The Canadian Association of Elizabeth Fry Societies (CAEFS) is an association of groups operating under the Elizabeth Fry Society banner, similar in many respects to the John Howard Society. The Elizabeth Fry Society groups work on issues affecting women, girls and gender diverse people in the justice system. The societies take their name from prison reformer Elizabeth Fry.

The organization was started in 1969, with formal incorporation as a non-profit organization occurring in 1978. They help women, girls and gender diverse people to re-integrate into society when they have been in prison or otherwise affected by the criminal justice system. They work independently from the government.

The first Elizabeth Fry Society of Canada was established in Vancouver in 1939. Canada's first female Member of Parliament, Agnes Macphail, later led the push to open its Toronto branch in 1952. The nationwide The Canadian Association of Elizabeth Fry Societies company formation was officiated 1969. It was then incorporated as a nonprofit organization in 1978.

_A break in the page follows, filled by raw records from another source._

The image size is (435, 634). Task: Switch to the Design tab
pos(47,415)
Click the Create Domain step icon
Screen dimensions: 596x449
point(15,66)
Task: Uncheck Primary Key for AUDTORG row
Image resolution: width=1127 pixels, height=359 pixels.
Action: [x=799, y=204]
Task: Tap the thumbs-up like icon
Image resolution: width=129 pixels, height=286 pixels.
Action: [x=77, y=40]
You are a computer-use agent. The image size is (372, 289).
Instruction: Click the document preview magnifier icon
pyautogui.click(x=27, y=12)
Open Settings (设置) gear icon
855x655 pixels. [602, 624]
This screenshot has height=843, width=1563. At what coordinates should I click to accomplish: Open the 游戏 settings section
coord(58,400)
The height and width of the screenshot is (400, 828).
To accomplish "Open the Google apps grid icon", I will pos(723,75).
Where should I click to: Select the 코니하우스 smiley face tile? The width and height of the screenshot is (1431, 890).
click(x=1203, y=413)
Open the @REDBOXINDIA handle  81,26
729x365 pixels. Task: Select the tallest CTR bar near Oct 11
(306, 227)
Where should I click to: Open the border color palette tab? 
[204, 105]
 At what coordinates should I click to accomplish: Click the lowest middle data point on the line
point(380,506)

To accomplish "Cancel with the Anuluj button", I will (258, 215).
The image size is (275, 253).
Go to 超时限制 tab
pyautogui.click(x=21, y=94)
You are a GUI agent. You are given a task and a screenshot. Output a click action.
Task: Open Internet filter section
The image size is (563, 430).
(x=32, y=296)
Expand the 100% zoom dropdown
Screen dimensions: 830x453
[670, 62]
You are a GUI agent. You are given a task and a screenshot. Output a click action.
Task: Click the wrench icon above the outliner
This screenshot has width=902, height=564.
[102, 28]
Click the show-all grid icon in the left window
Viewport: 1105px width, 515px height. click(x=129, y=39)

From a national scope, some of the leading names credited as executive figures on the National Office Team include, Emilie Coyle, Nyki Kish, Jacquline Omstead. Operating under the national umbrella, Canadian Association of Elizabeth Fry Societies are branched off into five segments: Atlantic, Quebec, Ontario, Prairies and Pacific.

==Regional Sections==

=== Atlantic ===
- Elizabeth Fry New Brunswick
- Elizabeth Fry Society of Cape Breton
- Elizabeth Fry Society of Mainland Nova Scotia

=== Quebec ===
- Société Elizabeth Fry Quebec

=== Ontario ===
- Elizabeth Fry Society of Ottawa
- Elizabeth Fry Society of Peterborough
- Elizabeth Fry Toronto
- Elizabeth Fry Simcoe Muskoka
- Elizabeth Fry Hope and Help
- Elizabeth Fry Society of North Eastern Ontario
- Elizabeth Fry Society of North Western Ontario
- Elizabeth Fry Kingston

=== Prairies ===
- Elizabeth Fry Manitoba
- Elizabeth Fry Society of Saskatchewan
- Elizabeth Fry Society of Calgary
- Elizabeth Fry Society of Northern Alberta

=== Pacific ===
- Kamloops & District Elizabeth Fry Society
- Prince George and District Elizabeth Fry Society
- Central Okanagan Elizabeth Fry Society
- Elizabeth Fry Society of Greater Vancouver
- The South Cariboo Elizabeth Fry Society
- Archway Society

The Elizabeth Fry Society has also assisted women and gender diverse people who face criminal proceedings. They have had intervenor status in a number of Supreme Court of Canada cases including R v Ryan, in which Nicole Patricia Ryan was arrested by the Royal Canadian Mounted Police after attempting to hire an undercover officer as a hitman to kill her husband. The RCMP were criticized by the Supreme Court for failing to protect Ryan from an abusive husband, however both the husband and the RCMP denied the reported abuse. The husband was not called to testify during the trial.